» GIVEN TASK: Substitute "Display size" for every occurrence of "Screen dimensions" in the lines below, and keep everything else the same.

[Element lookup records]
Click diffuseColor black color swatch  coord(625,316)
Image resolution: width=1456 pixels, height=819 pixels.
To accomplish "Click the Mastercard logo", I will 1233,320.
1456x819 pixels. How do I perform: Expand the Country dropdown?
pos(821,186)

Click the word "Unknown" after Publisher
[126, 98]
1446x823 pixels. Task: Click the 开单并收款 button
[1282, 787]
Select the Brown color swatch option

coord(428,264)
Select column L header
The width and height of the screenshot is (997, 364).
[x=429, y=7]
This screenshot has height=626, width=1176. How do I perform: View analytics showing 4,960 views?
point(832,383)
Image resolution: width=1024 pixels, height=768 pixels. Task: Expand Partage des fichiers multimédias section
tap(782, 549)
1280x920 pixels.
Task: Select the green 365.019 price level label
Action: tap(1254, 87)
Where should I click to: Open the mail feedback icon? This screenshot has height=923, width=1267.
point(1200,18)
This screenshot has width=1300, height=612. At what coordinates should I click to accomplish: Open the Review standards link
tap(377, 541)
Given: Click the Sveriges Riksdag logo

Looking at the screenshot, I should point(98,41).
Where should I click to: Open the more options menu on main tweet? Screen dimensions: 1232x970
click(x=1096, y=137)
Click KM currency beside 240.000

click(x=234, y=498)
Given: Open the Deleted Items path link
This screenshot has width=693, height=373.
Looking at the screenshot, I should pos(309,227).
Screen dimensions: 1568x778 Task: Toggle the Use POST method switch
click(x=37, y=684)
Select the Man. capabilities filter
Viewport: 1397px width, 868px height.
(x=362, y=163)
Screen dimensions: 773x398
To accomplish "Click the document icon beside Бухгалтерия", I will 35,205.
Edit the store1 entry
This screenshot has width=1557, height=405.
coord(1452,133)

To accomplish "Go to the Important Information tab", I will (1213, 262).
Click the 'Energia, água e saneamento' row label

» OUTPUT OF THE EXERCISE:
Click diffuseColor black color swatch  coord(625,316)
Image resolution: width=1456 pixels, height=819 pixels.
To accomplish "Click the Mastercard logo", I will 1233,320.
1456x819 pixels. How do I perform: Expand the Country dropdown?
pos(821,186)

Click the word "Unknown" after Publisher
[126, 98]
1446x823 pixels. Task: Click the 开单并收款 button
[1282, 787]
Select the Brown color swatch option

coord(428,264)
Select column L header
The width and height of the screenshot is (997, 364).
[x=429, y=7]
This screenshot has height=626, width=1176. How do I perform: View analytics showing 4,960 views?
point(832,383)
Image resolution: width=1024 pixels, height=768 pixels. Task: Expand Partage des fichiers multimédias section
tap(782, 549)
1280x920 pixels.
Task: Select the green 365.019 price level label
Action: tap(1254, 87)
Where should I click to: Open the mail feedback icon? This screenshot has height=923, width=1267.
point(1200,18)
This screenshot has width=1300, height=612. At what coordinates should I click to accomplish: Open the Review standards link
tap(377, 541)
Given: Click the Sveriges Riksdag logo

Looking at the screenshot, I should point(98,41).
Where should I click to: Open the more options menu on main tweet? Display size: 1232x970
click(x=1096, y=137)
Click KM currency beside 240.000

click(x=234, y=498)
Given: Open the Deleted Items path link
This screenshot has width=693, height=373.
Looking at the screenshot, I should pos(309,227).
Display size: 1568x778 Task: Toggle the Use POST method switch
click(x=37, y=684)
Select the Man. capabilities filter
Viewport: 1397px width, 868px height.
(x=362, y=163)
Display size: 773x398
To accomplish "Click the document icon beside Бухгалтерия", I will 35,205.
Edit the store1 entry
This screenshot has width=1557, height=405.
coord(1452,133)

To accomplish "Go to the Important Information tab", I will (1213, 262).
Click the 'Energia, água e saneamento' row label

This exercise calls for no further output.